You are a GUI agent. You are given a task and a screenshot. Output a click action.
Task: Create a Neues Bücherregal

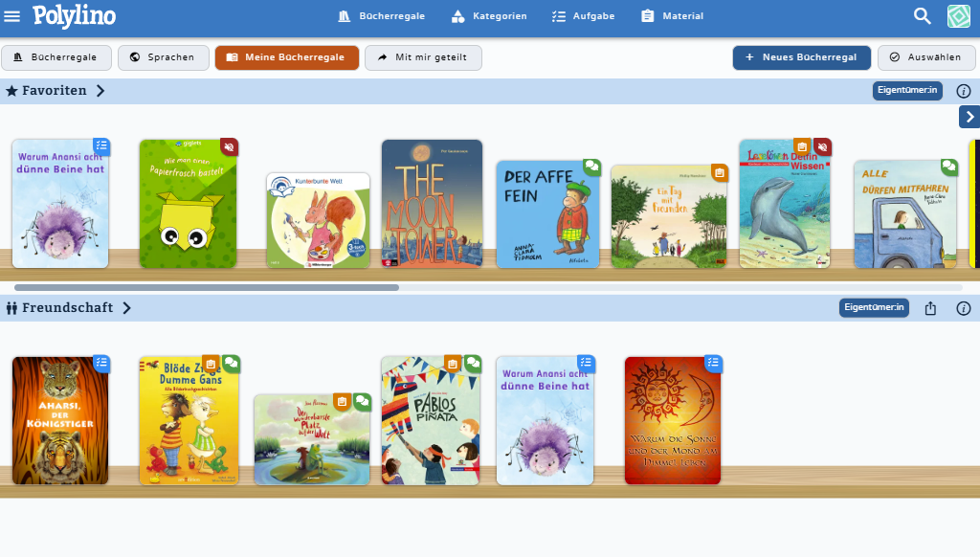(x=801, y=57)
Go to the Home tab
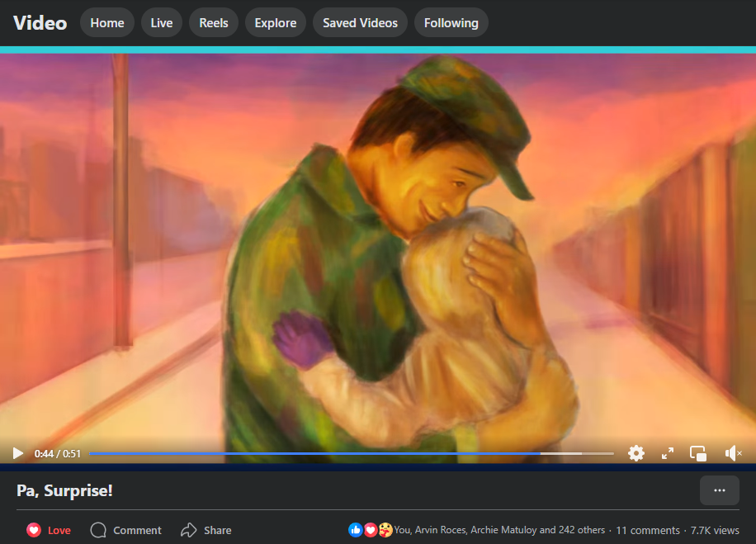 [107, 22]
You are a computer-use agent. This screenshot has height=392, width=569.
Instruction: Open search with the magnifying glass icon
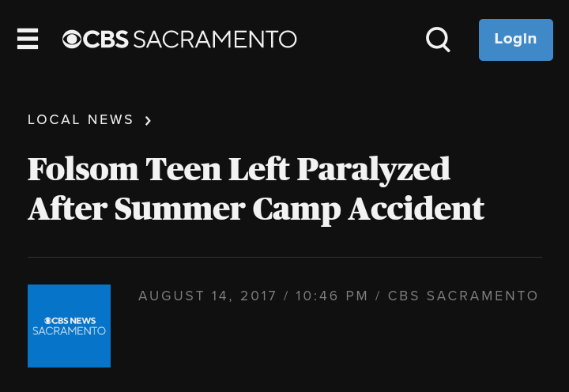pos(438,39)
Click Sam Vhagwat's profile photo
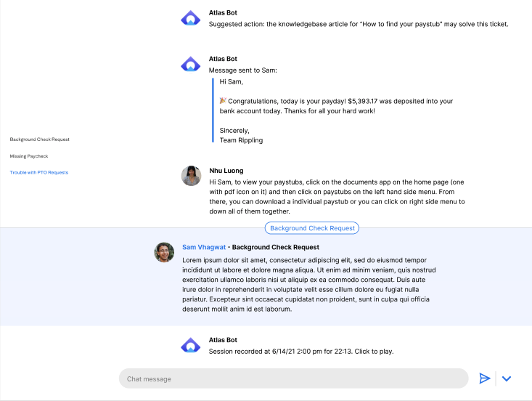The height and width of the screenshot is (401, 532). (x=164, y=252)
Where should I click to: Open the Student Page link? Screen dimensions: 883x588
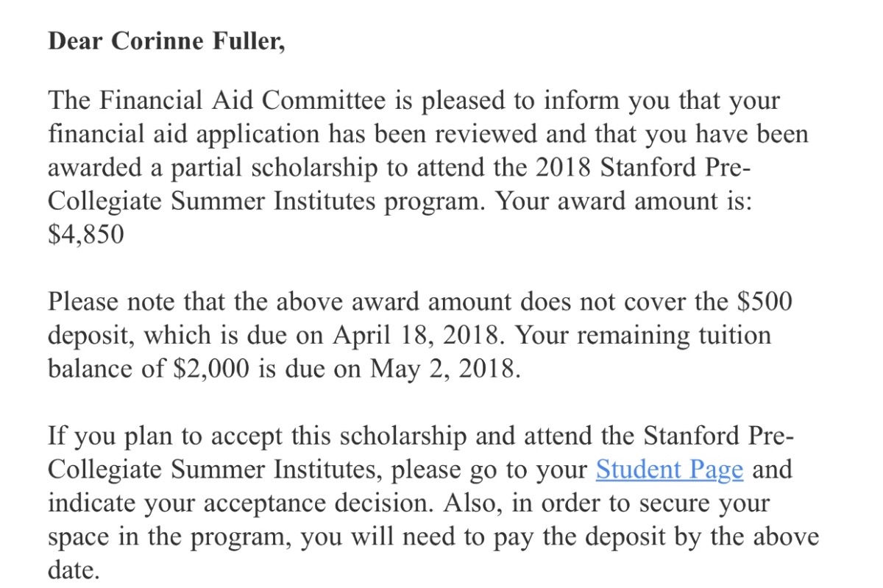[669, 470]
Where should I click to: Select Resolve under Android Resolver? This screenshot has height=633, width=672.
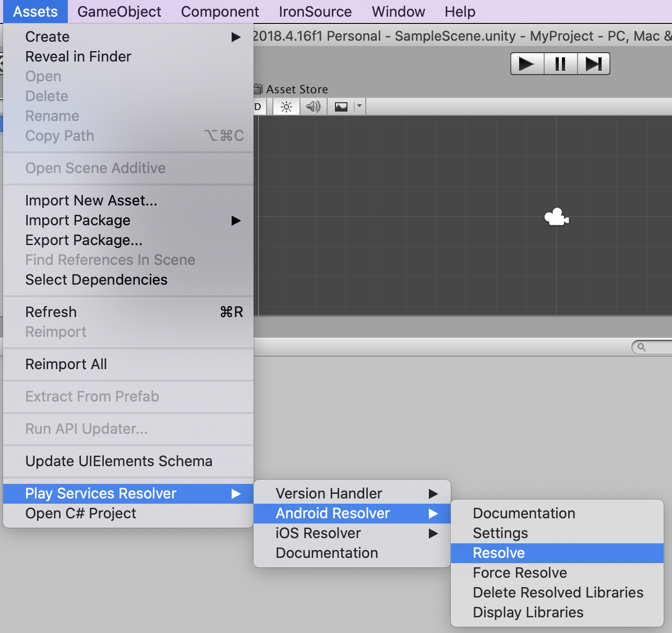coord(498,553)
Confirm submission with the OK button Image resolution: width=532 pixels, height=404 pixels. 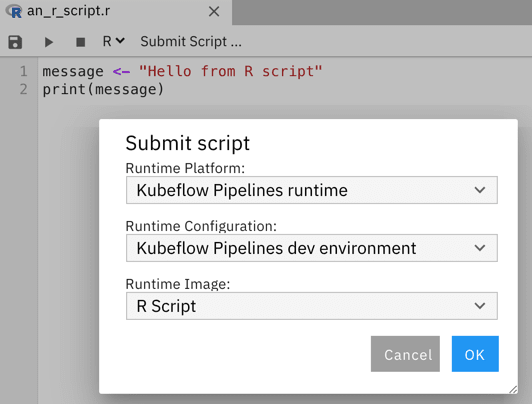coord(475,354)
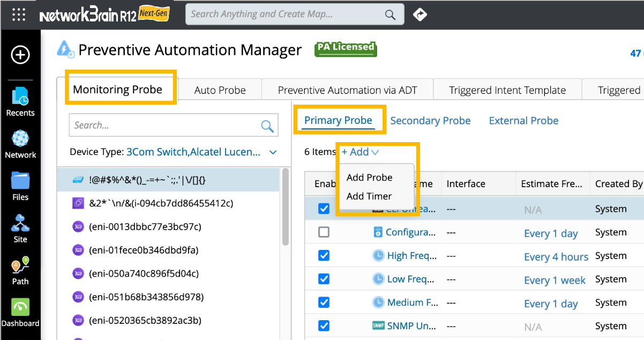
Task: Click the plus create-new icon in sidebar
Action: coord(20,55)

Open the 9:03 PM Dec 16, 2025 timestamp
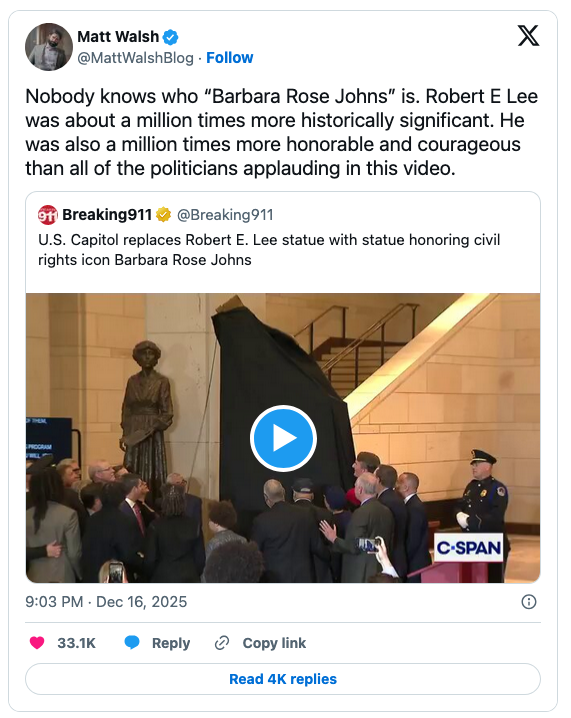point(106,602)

================================

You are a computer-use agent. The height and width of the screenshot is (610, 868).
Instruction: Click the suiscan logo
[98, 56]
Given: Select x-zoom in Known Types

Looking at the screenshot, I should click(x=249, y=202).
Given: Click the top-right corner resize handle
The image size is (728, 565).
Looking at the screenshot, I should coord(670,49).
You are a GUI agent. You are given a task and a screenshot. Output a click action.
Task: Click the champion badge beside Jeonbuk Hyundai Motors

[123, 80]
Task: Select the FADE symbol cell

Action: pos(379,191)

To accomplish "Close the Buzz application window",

================================

**DIRECTIONS FOR THIS TASK:** Could you reproduce, exactly, every line above from the line with "Task: Select the FADE symbol cell" to the line with "the Buzz application", and no other line? Both ends count.

**WRITTEN REPLY:**
Task: Select the FADE symbol cell

Action: pos(379,191)

To accomplish "Close the Buzz application window",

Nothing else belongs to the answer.